The students represented World Vision’s Youth Empowerment Program (YEP), a national effort that trains local youth to be agents of positive change. (See the story we published earlier this month before the Chicago students left on their trip.)
During the fifth annual Youth Empowerment Summit July 11-15, students converged on Capitol Hill to meet with their individual representatives and shared personal stories relevant to their communities. Some YEP students focused on youth violence. Others, including the Chicago group, focused on education.
The student advocates represented nearly a dozen U.S. locations where World Vision is working, including Chicago, New York, D.C., Los Angeles and Appalachia.
Many teens have witnessed or experienced youth violence in their cities first-hand.
Each student completed a 20-week, in-depth youth leadership and mentoring training series leading up to this month’s trip to Washington.
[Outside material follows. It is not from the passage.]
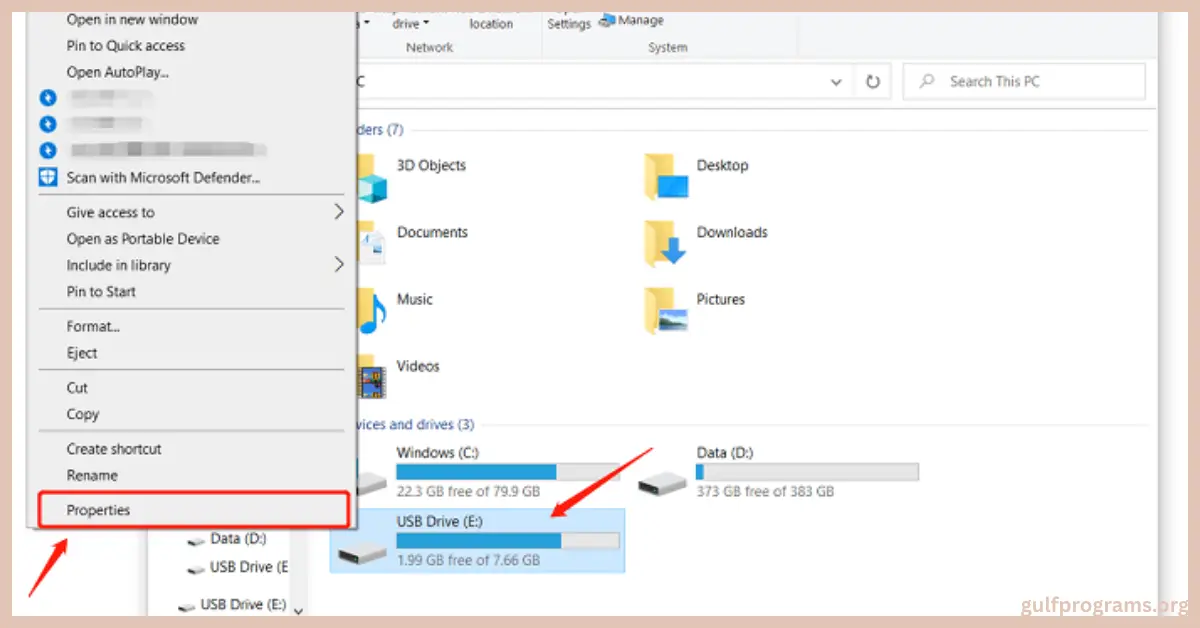Select Data (D:) in the navigation tree

238,538
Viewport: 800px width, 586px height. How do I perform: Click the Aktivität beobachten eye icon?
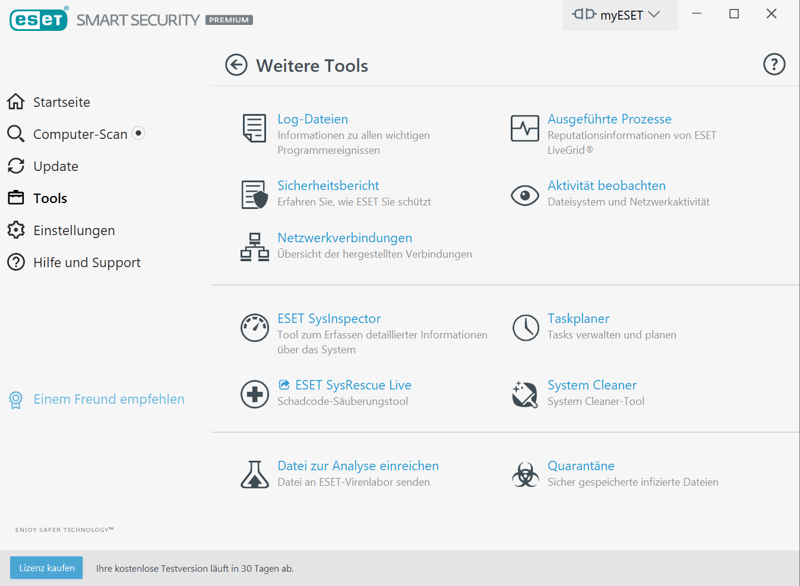tap(525, 195)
The training allows teens to talk with their peers about problems in their communities, advocate for solutions and present them to Congress.
One of member of the Chicago group – Sheila Howard – was only 16 when her 19-year-old sister was gunned down. “Everyone knew what happened,” says Sheila, but no one said anything. Now she’s a World Vision YEP volunteer, and her daughter, Veesha, is in YEP.
Eighteen-year-old Gabby Ware also participated. She graduated from Hyde Park Academy in May.
“I am the first person in my family to graduate from high school. I am headed to college in the fall, and I know that education has saved me – prevented me from making choices that could have had negative consequences,” Gabby said.